The results of rehabilitation have been noted by various authors. Seifert et al., in their study stated that rehabilitation in a sports group improves the individuals’ subjective quality of life. (44) Similarly, patients in the study by Berglund et al., improved with respect to physical strength and increased their physical training and social activities more than the patients who did not participate in the rehabilitation programme. (45) Other advantages of having a rehabilitation programme associated with cancer care are improved personal confidence, (46) especially in the patients with head and neck cancers undergoing surgical treatment facilitating better adherence to or acceptance of prescribed procedures. (47)

Various types of rehabilitation methods like teleconferencing, (48) use of sport therapy, (49) use of family-oriented-rehabilitation programs especially in the paediatric cancers, (50) exercise rehabilitative training, (51) and most importantly involvement of cancer survivors in the rehabilitation programme and improvements in communication skills between the practitioner and the patients (52) have been described earlier.

A meta-analysis of data from trials of rehabilitation in stroke units has shown that rehabilitation services in such units are effective at reducing both mortality and morbidity possibly without extra resources. (53) Furthermore, these benefits can be achieved in routine practice, (54) and lasts for many years. (55) The meta-analysis was specially important as it helped to characterise the probable important ingredients of rehabilitation: i.e. coordination, expertise, and education.

Evidence in support of specialised coordinated rehabilitation services is less strong in other fields, but trials have shown benefits for patients with multiple sclerosis, (56,57) mild or moderate head injury, (58) and back pain. (59) Consequently the presumption should be that most patients with disability will benefit from being seen by a specialist, and coordinated rehabilitation service. It is no longer tenable to depict rehabilitation as an expensive placebo service.

The evidence for each part of the process of rehabilitation is much more difficult to identify and evaluate. The evidence in favour of assessment and goal planning has been reviewed recently. (60,61) Even though it is not subjected to meta analysis, and is difficult to systematically review it, there is reasonable support for these aspects of the process.

Rehabilitation in India had been amongst the least priority areas.

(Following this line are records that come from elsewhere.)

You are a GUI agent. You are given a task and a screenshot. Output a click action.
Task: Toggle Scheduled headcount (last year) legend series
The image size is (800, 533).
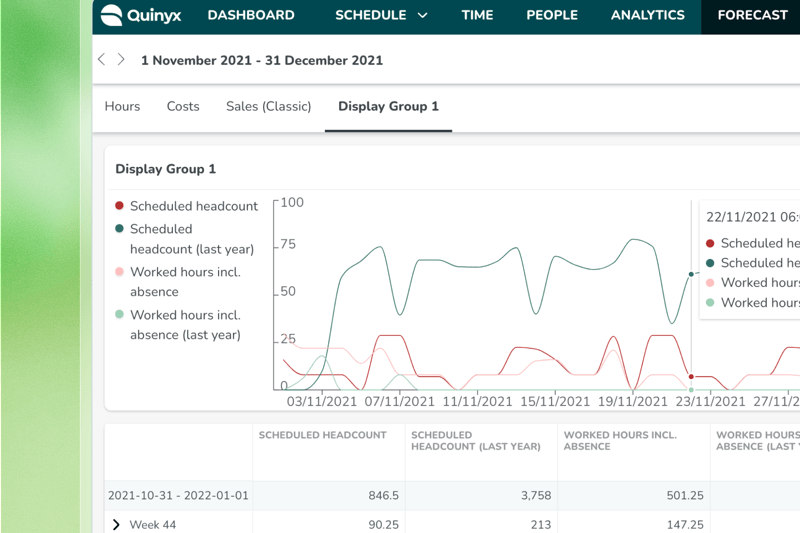click(x=191, y=239)
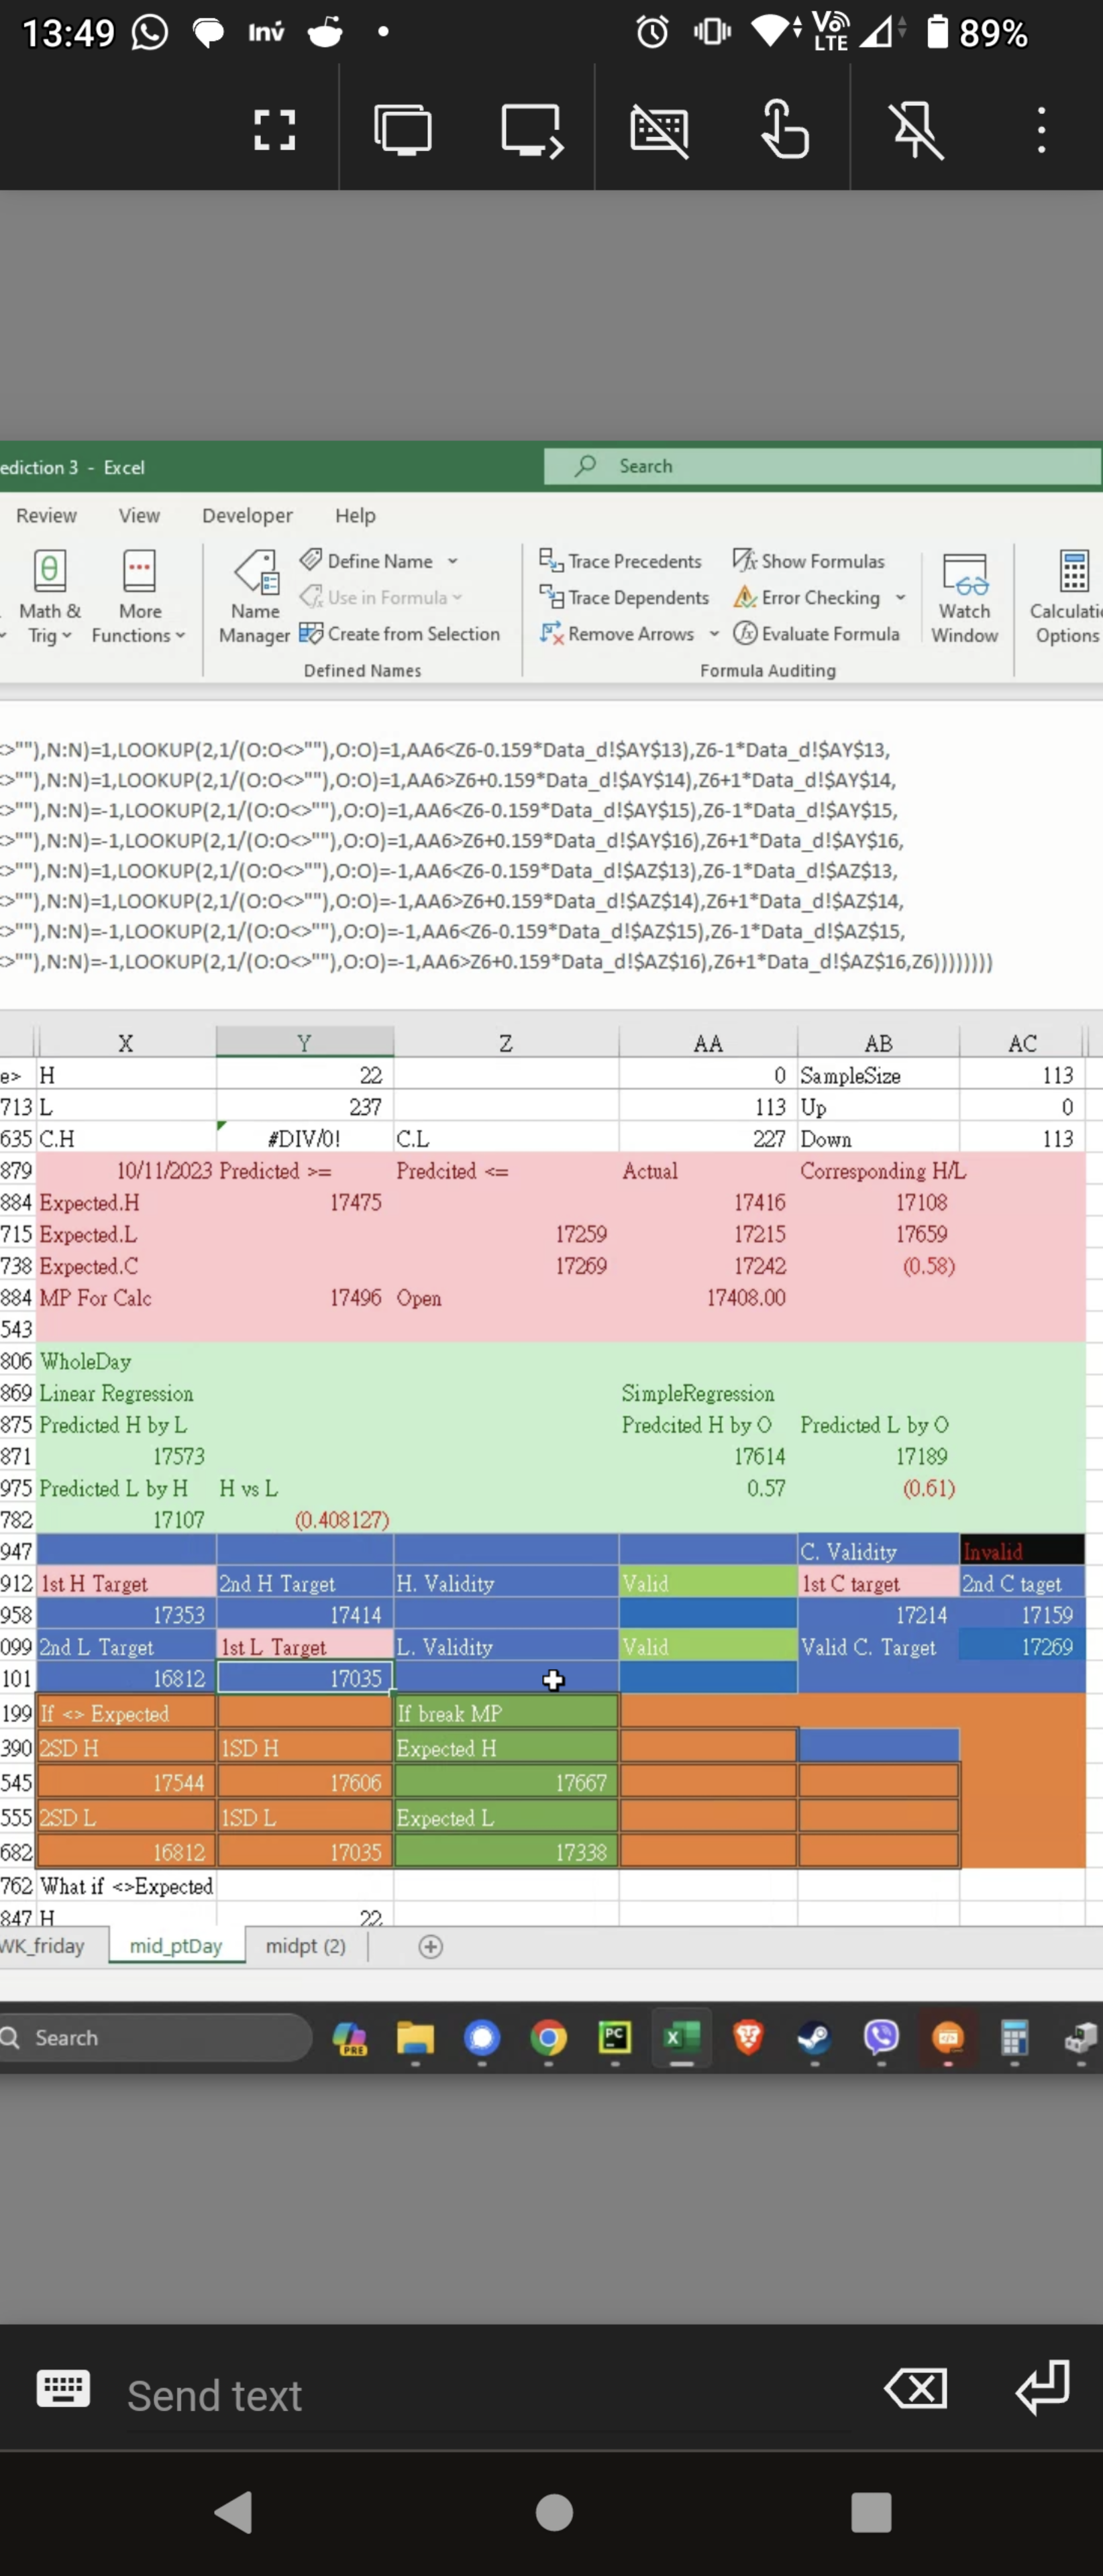Toggle touch gesture mode icon
1103x2576 pixels.
click(x=785, y=130)
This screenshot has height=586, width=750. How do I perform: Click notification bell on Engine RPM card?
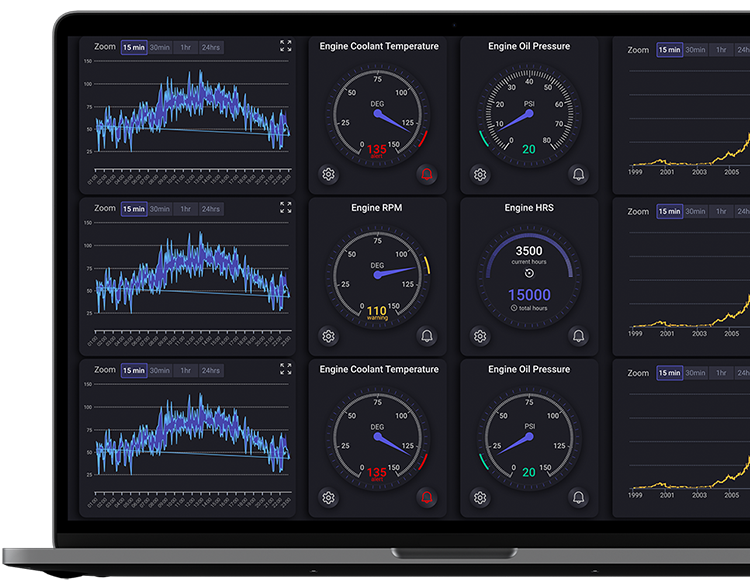(x=427, y=336)
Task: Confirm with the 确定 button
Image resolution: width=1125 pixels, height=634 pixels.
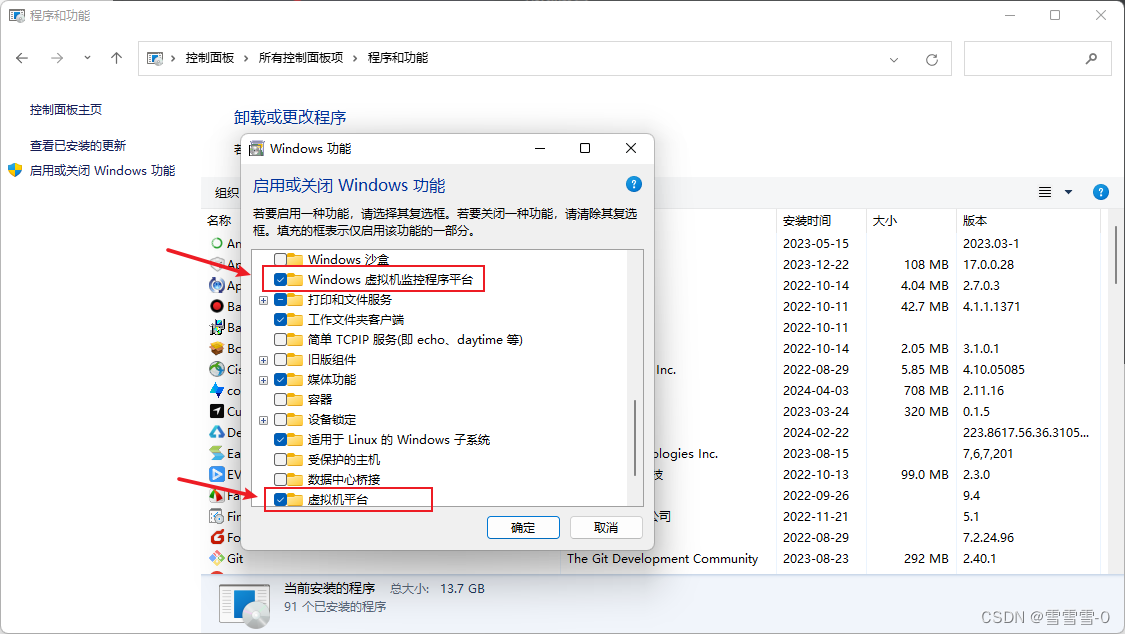Action: tap(523, 528)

However, efforts by the likes of the Indian Cancer Society have been able to provide specific and comprehensive rehabilitation services to many cancer patients and their families every year. (62) Several studies from India have highlighted the need and prospect of rehabilitative procedures, (8,63-68) use of a prosthesis, (69,70) screening procedure, (71) bioengineering future, (72) and phenotypic classification for visual acuity. (73)

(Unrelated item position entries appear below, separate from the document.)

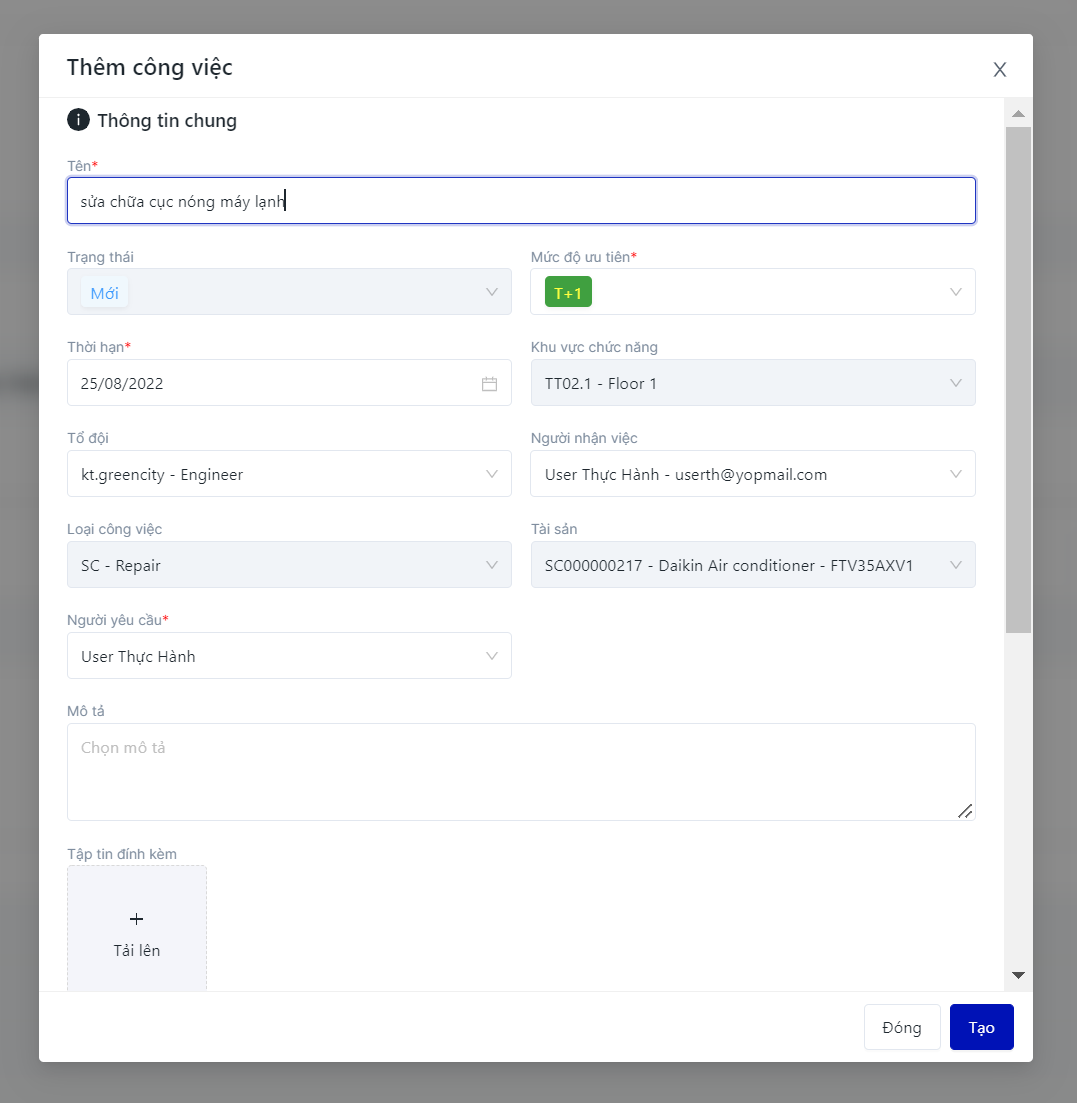Click the scrollbar up arrow
Image resolution: width=1077 pixels, height=1103 pixels.
1018,114
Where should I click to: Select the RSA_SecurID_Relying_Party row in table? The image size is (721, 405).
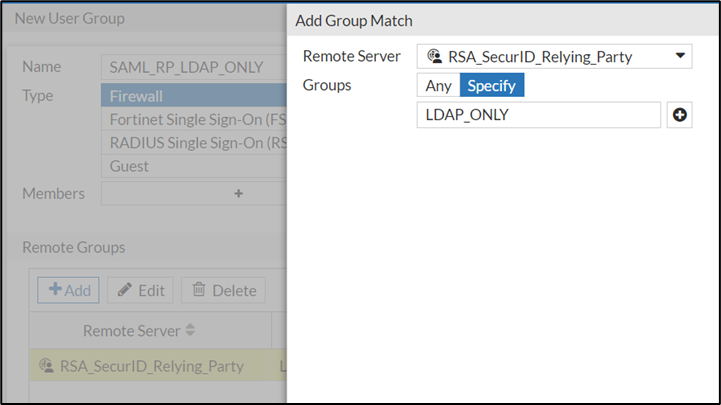150,366
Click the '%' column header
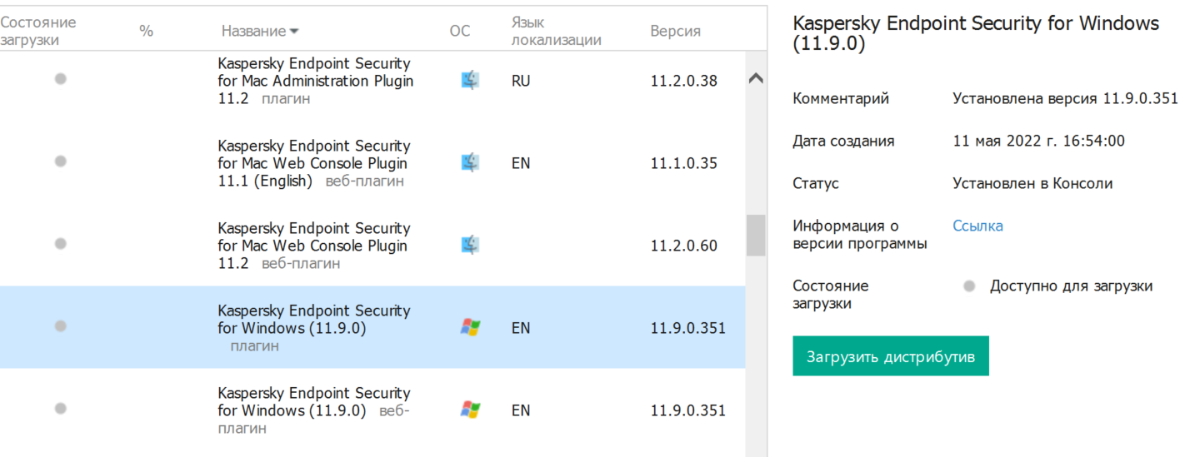Image resolution: width=1200 pixels, height=457 pixels. (x=147, y=31)
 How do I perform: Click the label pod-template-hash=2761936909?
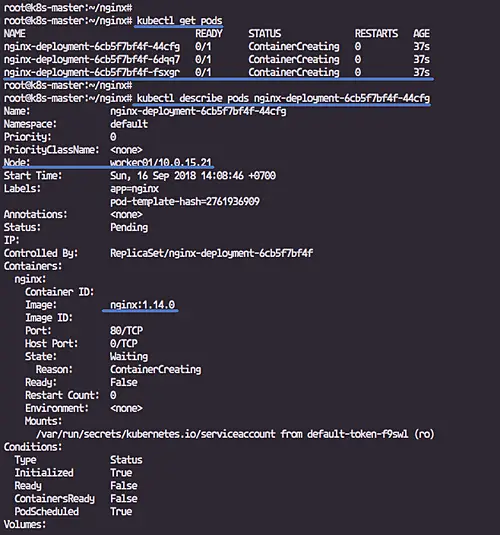coord(185,202)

The health priority of the country focuses on communicable diseases, (malaria, kala azar, filariasis, dengue, tuberculosis, leprosy, etc.) malnutrition in children, women’s health, etc. National Cancer Control Programme during the 7th and 8th five-year plans had focus on tobacco-related cancers providing facilities for treatment and early detection of cancer. The priority is on improving patients’ quantity of life, and quality of life (QOL) - let alone rehabilitation - if often ignored. (74) The limited allocation of funds to the health sector is also used for relief at the time of natural calamities. Specialised cancer treatment facilities are few and are located in major cities and metros. Taking all these factors into account, India has a long way to go before cancer treatment and rehabilitation can be provided to its population. A feasible solution would be for the psycho-social and community oriented services to be taken up by the non government voluntary organisations and those could be provided in association with existing treatment centres. These efforts may pidge the gap between cancer survival and their rehabilitation thereby lessening their sufferings and hastening the road to recovery.